PlamenDoychev edited this page Apr 20, 2018 · 12 revisions

There are two metric types in Abacus:

  • discrete, also known as stateless, "historical" and "log-like"
  • time-based, also known as stateful

Below you can find the characteristics of the two metric types in Abacus:

Discrete

These metrics are stateless. The usage records are submitted in a log-like manner to Abacus. When you request an aggregated result from Abacus, it goes through the history of events and performs calculations, based on the defined formulas. Discrete metrics are usually quite simple and deal with simple numbers in both measures and metrics.

Sample Discrete Metric

{
        name: 'storage',
        unit: 'GIGABYTE',
        type: 'discrete',
        meter: ((m) => new BigNumber(m.storage).div(1073741824).toNumber()),
        aggregate: ((a, prev, curr, aggTwCell, accTwCell) => new BigNumber(a || 0).add(curr).toNumber())
}

In this example, the storage value is converted from Bytes to Gigabyte by division. Then, when the end time of the current measure is between the “from” and “to” timestamps, the accumulate function returns the maximum amount of memory that has been used so far. In this case, “to” is the time until which the resource usage must be accumulated. Currently Abacus predefines the “from” and “to” times to refer to the start and end of a month. Although the dimension of the measures is predefined to contain “name” and “unit” only, they are sufficient to meter any kind of resource usage. In addition, the accumulate and aggregate functions can be used to perform different kinds of calculations.

Time-Based

Time-based metrics are stateful. Abacus stores the state of the resource instance and uses it to calculate the result on request.

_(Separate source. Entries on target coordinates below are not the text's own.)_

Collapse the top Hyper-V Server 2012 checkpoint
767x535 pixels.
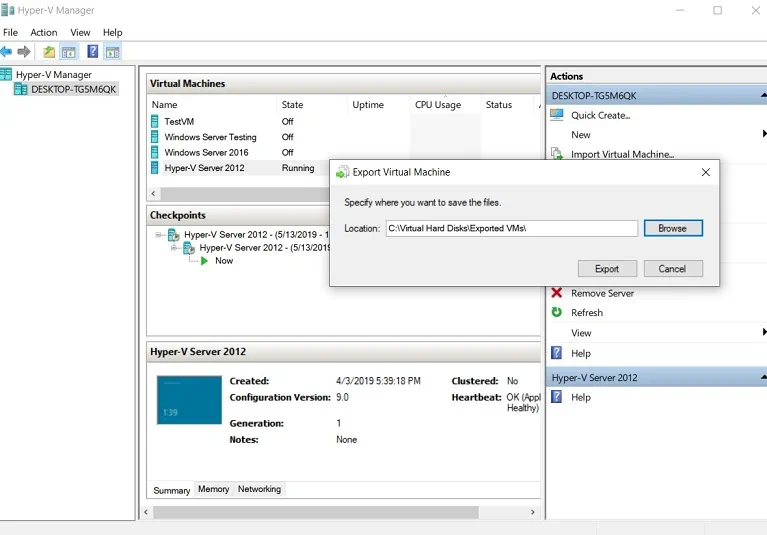click(x=159, y=235)
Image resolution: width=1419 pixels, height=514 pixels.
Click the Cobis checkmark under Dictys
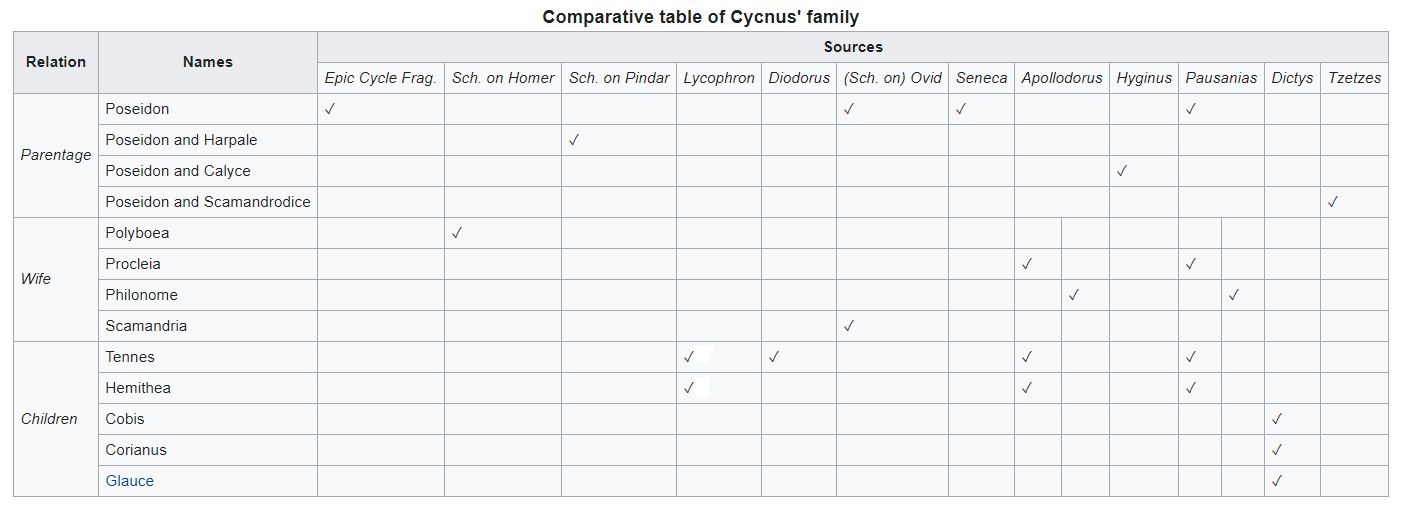click(x=1277, y=419)
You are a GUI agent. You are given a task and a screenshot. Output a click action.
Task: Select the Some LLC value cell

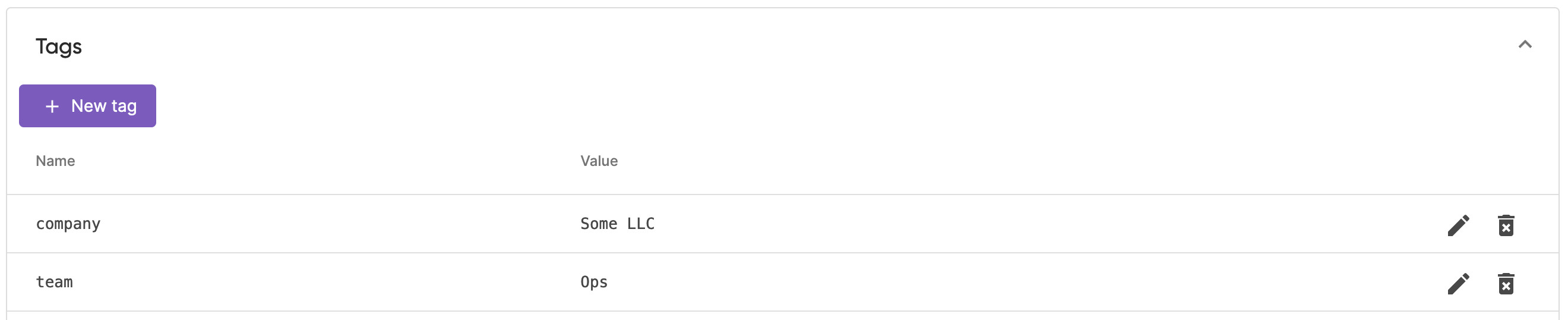point(617,224)
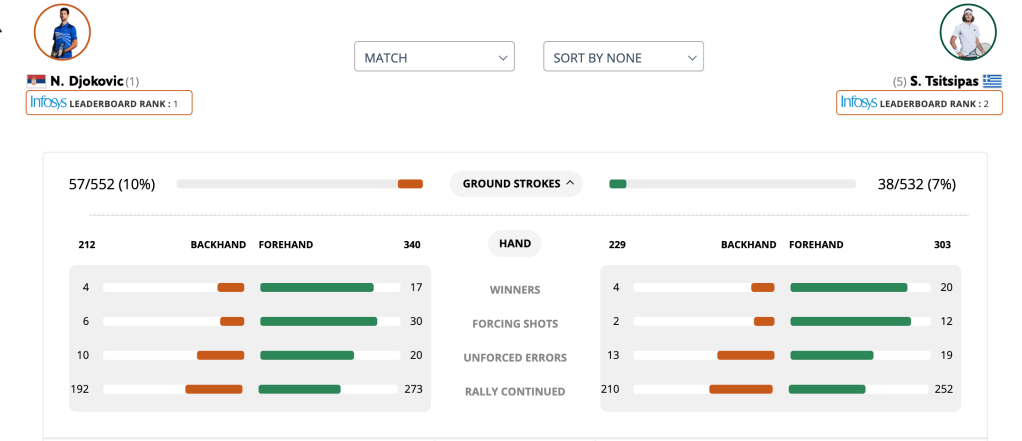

The linux-container plan contains the gigabytes per hour. The usage is ongoing and grows over time.

It is important to note that time-based metrics often use compound data structures to keep track of the usage. For example, you submit the previous and the current measures of the container resource to calculate the GB/h usage.

Sample Time-Based Metric

The example basic linux container metering plan is a time-based plan. It measures memory consumption over time.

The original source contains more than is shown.